Note: I have used it and it will give you a really good start in documenting and understanding your database server instance.


Three very quick steps to get you started:

1)

USE DatabaseName

SELECT    [TableName] = OBJECT_NAME(object_id),
last_user_update, last_user_seek, last_user_scan, last_user_lookup
FROM    sys.dm_db_index_usage_stats
WHERE    database_id = DB_ID('DatabaseName')

Will tell you the last time each index was used, including the clustered index. So at least give you a flavor for which tables are being accessed (and which aren't.)

2) Turn on an Extended Events session (or server-side Profiler trace if you're running pre-SQL 2012) for an hour or so while the app is being used. You can also ask a user to perform various actions in the application in a specific order so you can correlate it with the trace / session.

A helpful suggestion: if you can modify the connection string the app uses at all, append ";Application Name=AppNameGoesHere" so you can run a trace filtering on that particular Application Name. Good practice anyway.

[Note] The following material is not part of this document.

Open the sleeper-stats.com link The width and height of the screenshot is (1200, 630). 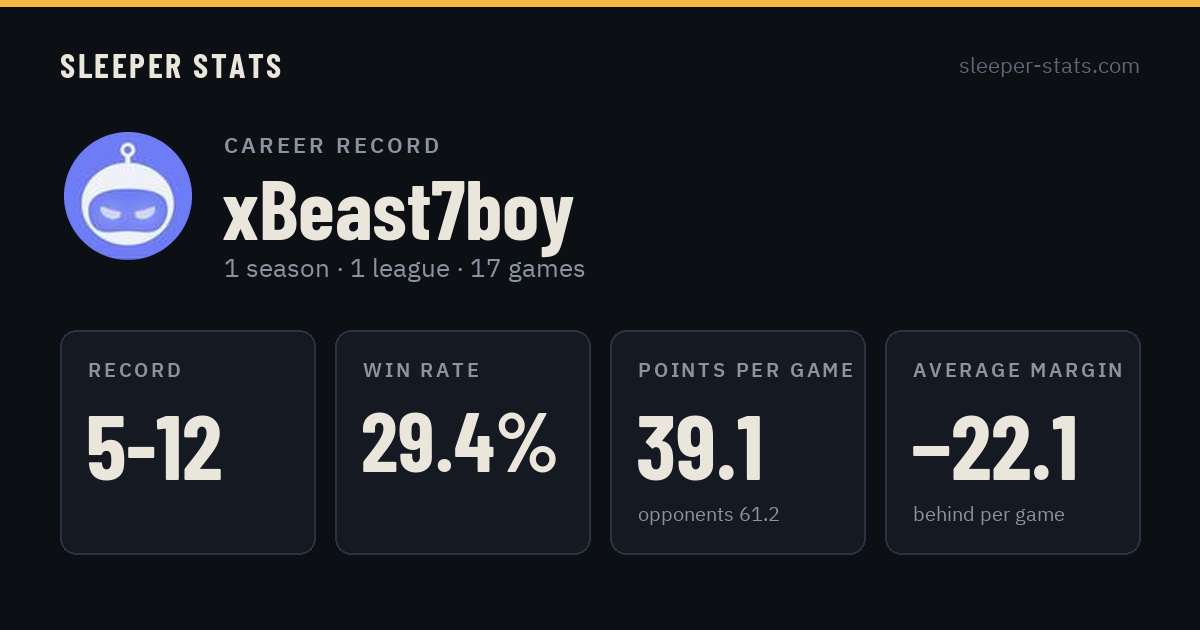[1049, 66]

3) Get a version of the application working on a non-production server. Develop a list of behavioral-driven tests for the application ("When the user clicks the New Item button, it creates a new item for that user," etc.) Begin soft deleting objects you feel have no bearing on the tests by renaming them (I use a format like objectName_DEPRECATED_YYYYMMDD - with the date being the day I plan to actually delete it.) Reverify all of your tests.

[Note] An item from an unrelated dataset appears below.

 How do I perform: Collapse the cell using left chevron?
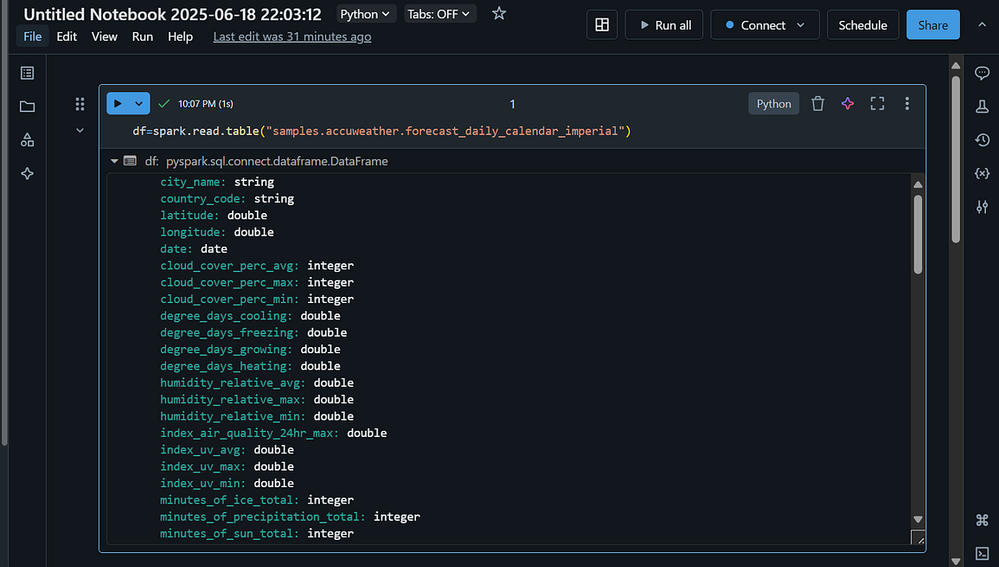click(x=80, y=130)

Through a combination of the Extended Events session, the index usage DMV, and your soft deleting, you should be able to identify the main objects being used by the application and a good general consensus on which object does what.

Good luck!


Since I was once in a similar situation, i can tell you that this will be a hard to impossible job. I only had sourcecode (>100k lines of code), the running service, the running database (~50 tables) and no documentation and no one to ask about it except a user of this application and a copy of the database and services running in a test environment (which was a few version numbers ahead but without sourcecode). Another requirement was that services had to run 24/7 because they were external to the customers. The situation arised because most staff left at about the same time including the developers and the documentation vanished in the chaos. It took me more than 6 months to get a rough overview/documentation. There were many tables and functions which had no effect because they were for future use or never fully implementated, faulty or deprecated or unreleased features. After the 6 months I had to rewrite the documentation because I discovered new things or relationships between things and I had wrong assumptions before.

Why I am telling this? Because sometimes in such a situation it is easier and cheaper to start from scratch and write a new application fullfilling the requirements of the old one (or new ones if they changed over time or you want a new major release). Or to tell you what you will have to expect.

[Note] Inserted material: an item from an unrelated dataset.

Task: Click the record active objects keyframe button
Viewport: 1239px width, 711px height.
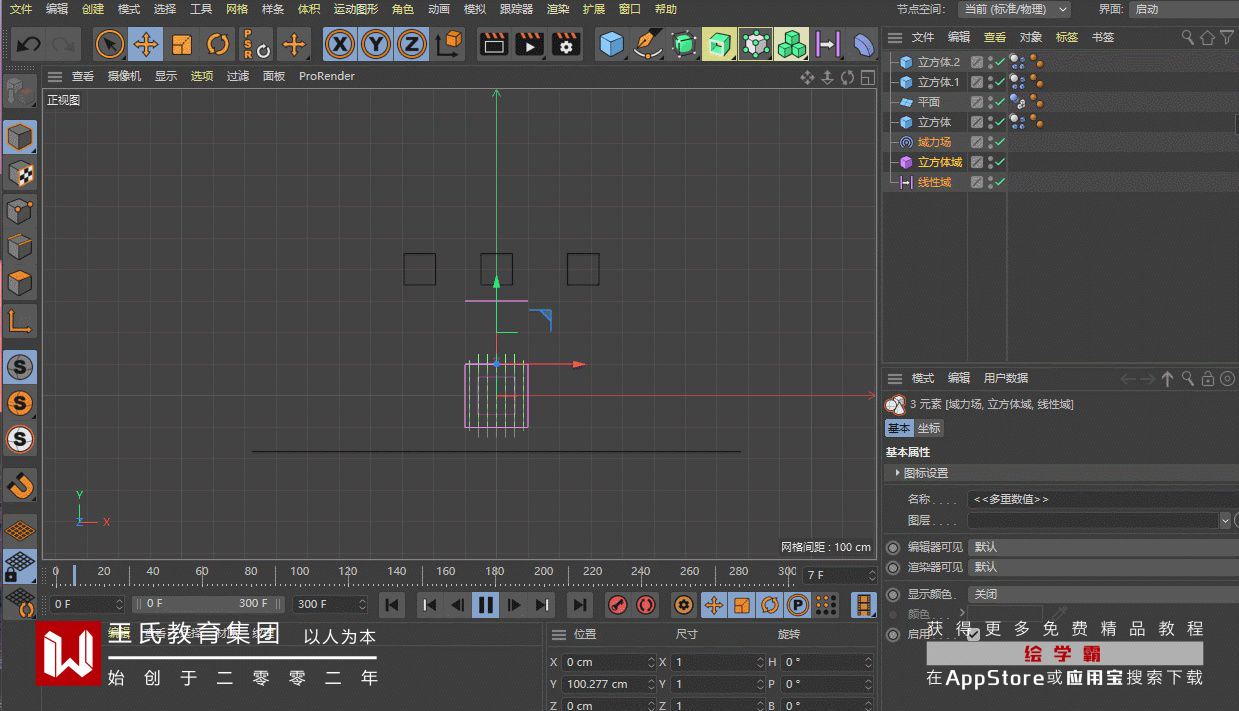Action: 618,605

If you really want to reverse engineer it, I would recommend the following steps:

  • Make a backup of the whole system! (First: You will never know when you will need it. Second: You need it for the next step)
  • recreate a copy of the system (services and database) to work with and write down how to create it because you will surely have to do this multiple times in the next months because you will mess it up multiple times while reverse engineering
  • create a ER-diagram with the dependencies between the tables
  • view and document the dependencies of each table, stored procedure, ... because these are mostly not included in ER-diagrams
  • understand what the software should do by asking users and using it itself (best do it on the test system)
  • If sourcecode of the services is available: get an overview of it and calls to the DB and document it (doxygen is good tool for getting a rough documentation with function call hierarchies)
  • try to get a rough overview of the DB by looking at the tablenames and their columns
  • watch the database while using it
  • with the previous 4 steps divide the tables in 3 categories (might differ for you depending on your application): static data (data which doesnt change while running the server like serverconfiguration, enums to restrict valid values in other tables by using foreign keys to it, ...), configuration data (data which rarely changes like user settings, ...) and OLTP data (user messages in chat server, posts in a forum, meassurement values in a machine control system, battles in an online game, ...)
  • repeat previous 5 steps until you are satisfied or you give up
  • Document and code as if the guy who ends up maintaining YOUR code/system/database will be a violent psychopath who knows where you live.

Wish you good luck ;)